02 October 2007











I said to myself this afternoon, I need a sign. I don’t want any cutesy, vague signs that’ll leave me still in doubt. I need to know this time I’m doing right. I need a clear indication, go or no go.

The universe was kind to me.

I mean the universe is already good-humored overall. The day after I wrote about Leo Kottke, including his 6- and 12- string guitar album, out came the only live armadillo I’ve seen all year. And not in the distance—it came trotting in from an adjacent property as I was practicing Shintaido, ran right toward me, stopped five feet away, then headed under the house. Of course the old Leo Kottke recording is known as the armadillo album because of the picture on the cover.

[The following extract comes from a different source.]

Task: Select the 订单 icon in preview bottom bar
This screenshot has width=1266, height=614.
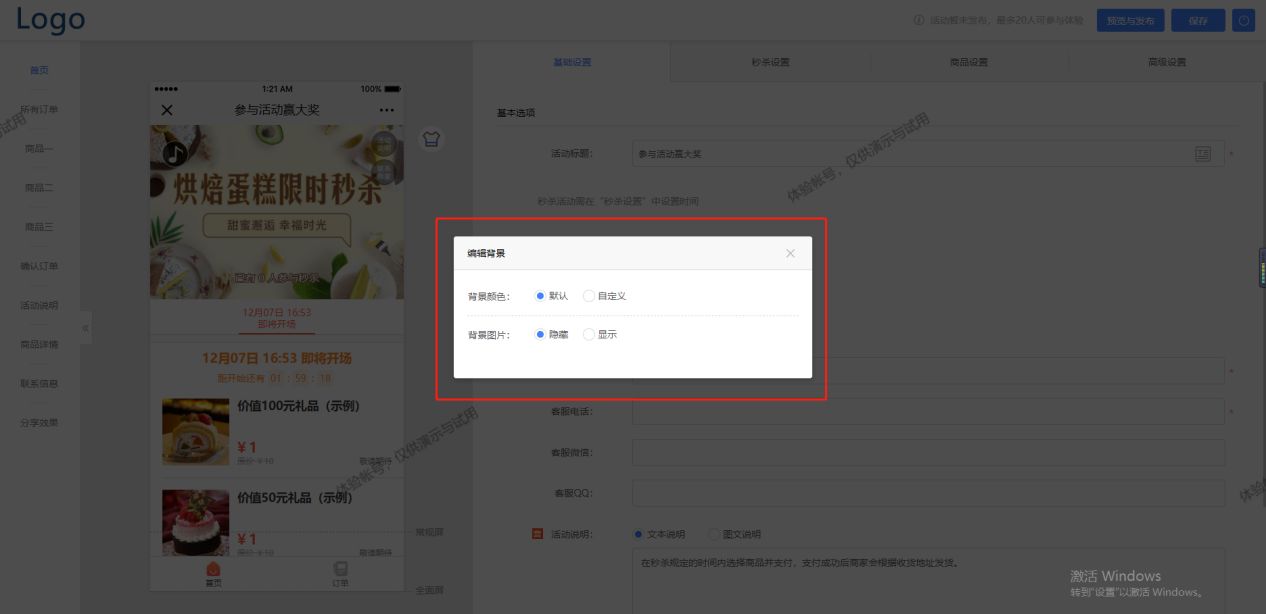Action: click(x=342, y=570)
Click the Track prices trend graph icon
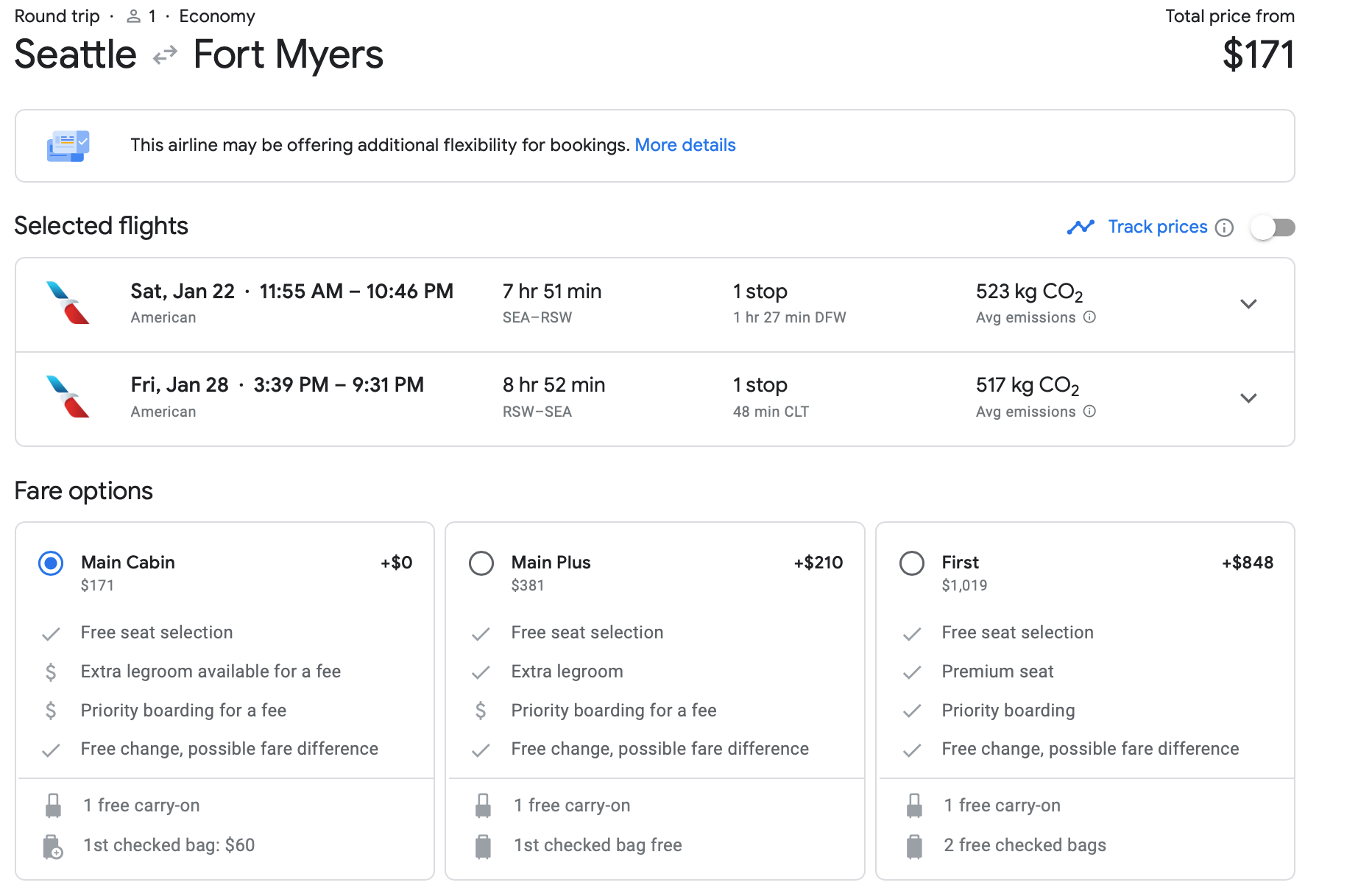 tap(1081, 227)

Then there’s the night I met a new relative, a week before I was heading for Switzerland. The only reason I was going to Switzerland was that I had a friend living there who wanted me to visit. I knew almost nothing about the country. I had no plans except for one thing I’d heard of that drew me: the monks of Einsiedeln who every afternoon for many centuries have sung their Gregorian chants. I knew I would make a side trip there.

Turns out the relative’s wife is from Switzerland. Also, he was writing a collection of autobiographical short stories and the cover photo would be a little girl under the oak tree that was the center of his childhood world. I didn’t tell him, I don’t know why, but in the folder I’d brought with me to the restaurant, right there and then, I had a bit of branch from the very oak tree he was talking about. I’d picked it up from the ground after a rain storm when I was visiting Lafayette one year. And he didn’t tell me then, but he and his wife had married in Einsiedeln in the late 1940s, in the church where the monks do their chant.

It’s been a rough week for me and everyone around me. There are strong pros and cons in both directions, my desire ambivalent because what good is an outing if you’re likely to feel guilty the whole time.

Today, there were no animals or oak trees pointing the way. Instead, an unexpected phone call. I didn’t ask, but my aunt said very distinctly, go.